In the hunger for love that we all feel, we do not look for something that does not exist: it is instead an invitation to know God who is a father. The conversion of Saint Augustine, for example, has passed through this ridge: the young and brilliant rhetorician simply sought among the creatures something that no creature could give him, until one day he had the courage to look up. And on that day he knew God. God who loves.

The expression in the skies does not seek to express a distance, but a radical diversity of love, another dimension of love, a tireless love, a love that will always remain, indeed, that is always within reach. Just say, Our Father who art in Heaven, and that love comes.

Therefore, do not be afraid! None of us is alone. If even for misfortune your earthly father had forgotten you and you were in resentment with him, you are not denied the fundamental experience of the Christian faith: that of knowing that you are a beloved child of God, and that there is nothing in life that can extinguish his passionate love for you.

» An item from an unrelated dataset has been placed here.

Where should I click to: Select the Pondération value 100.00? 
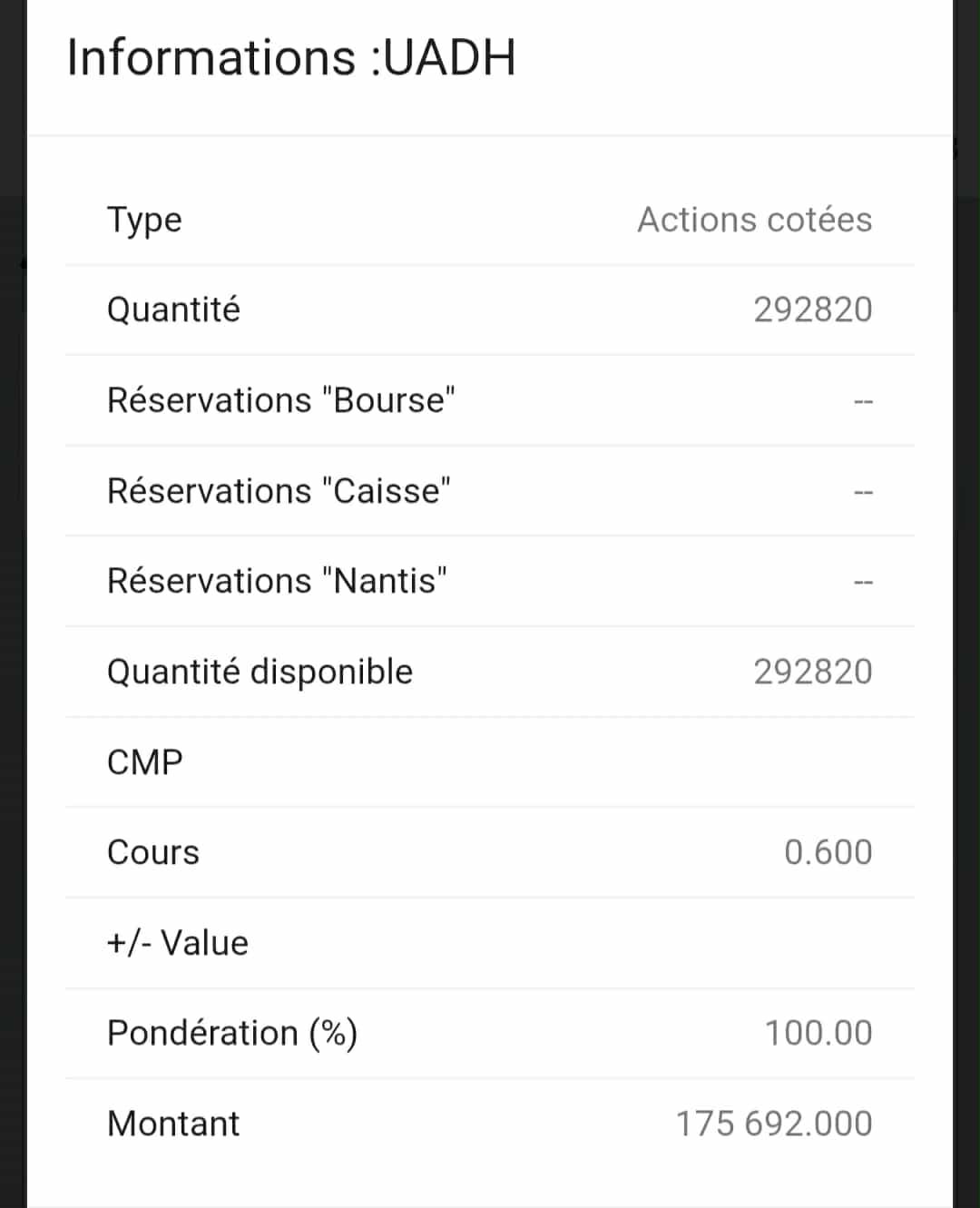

The Holy Father's catechesis was then summarized and His Holiness offered greetings to each group of the faithful in attendance.  To English-speaking visitors, he said:

I greet the English-speaking pilgrims and visitors taking part in today’s Audience, especially those from England, Scotland, Ireland, Canada and the United States of America. Upon all of you, and your families, I invoke the Lord’s blessings of joy and peace. God bless you!